* BEGIN Quoted passage *
Cheap isn't best, I always buy the best I can for animals... I've tried my rats food and if I had to, I'd eat it. I don't feed anything to my animals that I wouldn't be willing to eat/drink myself. 
Like it has been previously said, fillers are cheap and in a lesser food, you'd get a high percentage of fillers that will keep weight on your rats but won't be good for them. Like feeding a child mainly on white bread, they'd keep weight on but would be lacking a lot of essential dietary essentials. 
I sometimes cut back on personal luxuries if I struggle to give my animals the best of what they need. Like snack foods for myself, instead of buying a multi pack of crisps, I'll buy a lesser brand or not buy crisps altogether to get that extra few pounds to spend on food/fresh veg for my boys.

Please don't cut corners on pet foods


----------



## LilysPets (Jul 1, 2016)

The cost for Oxbow also depends on where you are located. Where I am in Canada, a 20 lb bag of Oxbow is $80 with taxes included.
* END Quoted passage *
* BEGIN Rows *
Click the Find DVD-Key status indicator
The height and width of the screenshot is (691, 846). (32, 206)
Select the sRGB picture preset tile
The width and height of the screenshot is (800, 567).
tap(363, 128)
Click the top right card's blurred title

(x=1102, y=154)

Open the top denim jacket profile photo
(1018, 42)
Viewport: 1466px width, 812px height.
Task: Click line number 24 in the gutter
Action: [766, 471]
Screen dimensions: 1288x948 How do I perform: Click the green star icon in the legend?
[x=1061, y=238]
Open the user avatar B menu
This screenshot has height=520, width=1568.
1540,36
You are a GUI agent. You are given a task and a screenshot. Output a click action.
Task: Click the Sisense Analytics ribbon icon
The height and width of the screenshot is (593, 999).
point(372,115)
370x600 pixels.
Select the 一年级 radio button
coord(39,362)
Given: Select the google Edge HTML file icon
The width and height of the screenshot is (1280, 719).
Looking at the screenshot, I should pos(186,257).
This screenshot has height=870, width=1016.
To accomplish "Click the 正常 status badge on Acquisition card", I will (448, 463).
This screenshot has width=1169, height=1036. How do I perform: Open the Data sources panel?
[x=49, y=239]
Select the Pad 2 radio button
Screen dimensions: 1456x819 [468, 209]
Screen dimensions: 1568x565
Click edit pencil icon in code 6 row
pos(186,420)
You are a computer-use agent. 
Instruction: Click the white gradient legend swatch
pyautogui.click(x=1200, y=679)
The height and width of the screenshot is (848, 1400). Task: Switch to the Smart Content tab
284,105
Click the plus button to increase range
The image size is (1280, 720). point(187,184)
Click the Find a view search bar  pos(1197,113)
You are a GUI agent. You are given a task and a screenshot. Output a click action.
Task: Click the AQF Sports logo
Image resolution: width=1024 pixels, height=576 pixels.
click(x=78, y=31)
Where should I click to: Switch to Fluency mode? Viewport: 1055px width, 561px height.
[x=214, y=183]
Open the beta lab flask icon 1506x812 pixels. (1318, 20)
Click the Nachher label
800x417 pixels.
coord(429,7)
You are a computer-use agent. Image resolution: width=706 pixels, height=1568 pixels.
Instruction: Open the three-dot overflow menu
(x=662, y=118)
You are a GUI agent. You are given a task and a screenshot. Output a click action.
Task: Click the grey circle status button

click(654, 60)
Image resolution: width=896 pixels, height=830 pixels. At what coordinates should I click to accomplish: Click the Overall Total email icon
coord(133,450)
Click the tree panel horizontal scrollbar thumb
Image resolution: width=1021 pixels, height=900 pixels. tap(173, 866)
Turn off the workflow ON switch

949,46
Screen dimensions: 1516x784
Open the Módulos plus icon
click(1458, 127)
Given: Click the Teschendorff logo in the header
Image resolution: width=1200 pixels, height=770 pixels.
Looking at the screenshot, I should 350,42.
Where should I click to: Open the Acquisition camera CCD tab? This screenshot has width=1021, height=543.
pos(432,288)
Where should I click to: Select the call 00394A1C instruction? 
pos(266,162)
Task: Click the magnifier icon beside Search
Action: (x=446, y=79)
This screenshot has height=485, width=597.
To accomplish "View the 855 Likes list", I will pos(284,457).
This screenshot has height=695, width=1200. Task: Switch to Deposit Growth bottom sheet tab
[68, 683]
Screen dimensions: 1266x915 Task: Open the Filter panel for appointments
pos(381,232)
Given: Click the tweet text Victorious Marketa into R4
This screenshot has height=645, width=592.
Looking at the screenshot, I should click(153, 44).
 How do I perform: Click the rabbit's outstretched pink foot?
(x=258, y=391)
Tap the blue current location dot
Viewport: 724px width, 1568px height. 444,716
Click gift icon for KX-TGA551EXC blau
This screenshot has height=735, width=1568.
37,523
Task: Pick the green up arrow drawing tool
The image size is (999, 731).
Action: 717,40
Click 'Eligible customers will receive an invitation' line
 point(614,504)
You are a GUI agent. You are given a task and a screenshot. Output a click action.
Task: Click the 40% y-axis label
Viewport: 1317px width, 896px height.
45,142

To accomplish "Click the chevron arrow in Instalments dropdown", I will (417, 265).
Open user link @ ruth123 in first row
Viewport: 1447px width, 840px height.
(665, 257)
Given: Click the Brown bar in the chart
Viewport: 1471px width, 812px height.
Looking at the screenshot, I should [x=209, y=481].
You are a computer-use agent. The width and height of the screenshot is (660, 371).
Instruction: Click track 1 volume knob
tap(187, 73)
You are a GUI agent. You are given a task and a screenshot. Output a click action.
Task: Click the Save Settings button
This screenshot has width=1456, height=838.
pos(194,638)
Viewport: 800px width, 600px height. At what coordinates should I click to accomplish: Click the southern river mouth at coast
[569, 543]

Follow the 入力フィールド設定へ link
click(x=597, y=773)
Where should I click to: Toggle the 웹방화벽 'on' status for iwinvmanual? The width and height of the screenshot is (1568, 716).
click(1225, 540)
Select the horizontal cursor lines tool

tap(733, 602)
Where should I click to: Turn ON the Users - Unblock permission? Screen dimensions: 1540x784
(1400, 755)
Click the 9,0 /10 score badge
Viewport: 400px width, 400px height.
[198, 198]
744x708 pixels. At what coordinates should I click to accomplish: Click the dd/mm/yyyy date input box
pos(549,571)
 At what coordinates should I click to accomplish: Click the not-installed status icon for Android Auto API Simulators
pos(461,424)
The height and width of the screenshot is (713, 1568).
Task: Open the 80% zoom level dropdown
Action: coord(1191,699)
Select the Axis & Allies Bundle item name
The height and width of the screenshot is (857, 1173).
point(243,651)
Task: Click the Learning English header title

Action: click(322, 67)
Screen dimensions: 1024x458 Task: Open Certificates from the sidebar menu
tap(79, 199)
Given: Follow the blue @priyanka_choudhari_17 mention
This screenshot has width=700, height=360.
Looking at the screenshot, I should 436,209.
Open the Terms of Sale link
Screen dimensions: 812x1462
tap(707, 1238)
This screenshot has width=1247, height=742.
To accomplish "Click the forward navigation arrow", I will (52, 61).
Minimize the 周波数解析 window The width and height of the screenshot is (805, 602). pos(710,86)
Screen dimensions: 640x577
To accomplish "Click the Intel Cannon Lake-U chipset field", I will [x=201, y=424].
* END Rows *
(Task 1): In the forum thread on feeding pet rats, how much does a 20 lb bag of Oxbow cost in the part of Canada where LilysPets lives?
(Task 2): Go on with the forum thread on feeding pet rats, picking up right after its last sentence.

(Expected answer 1): $80 with taxes included.

(Expected answer 2):
If you're paying $30 for 20lb bag of Oxbow, how long does it typically last for you? 

I feed Mazuri as well as a dry mix with fresh foods, daily. I get the rodent breeder in a 50lb bag and it's about $55 for me. I only feed 4 mouths though so it lasts me a good year or so. My rats were raised on Mazuri since they were born and I personally haven't had an issue. There's mixed opinions since with the ingredients (Containing corn and such), but if you can keep them on Oxbow that would be best. However, I personally don't think Mazuri is that bad of a diet, especially if price is a huge concern/drain.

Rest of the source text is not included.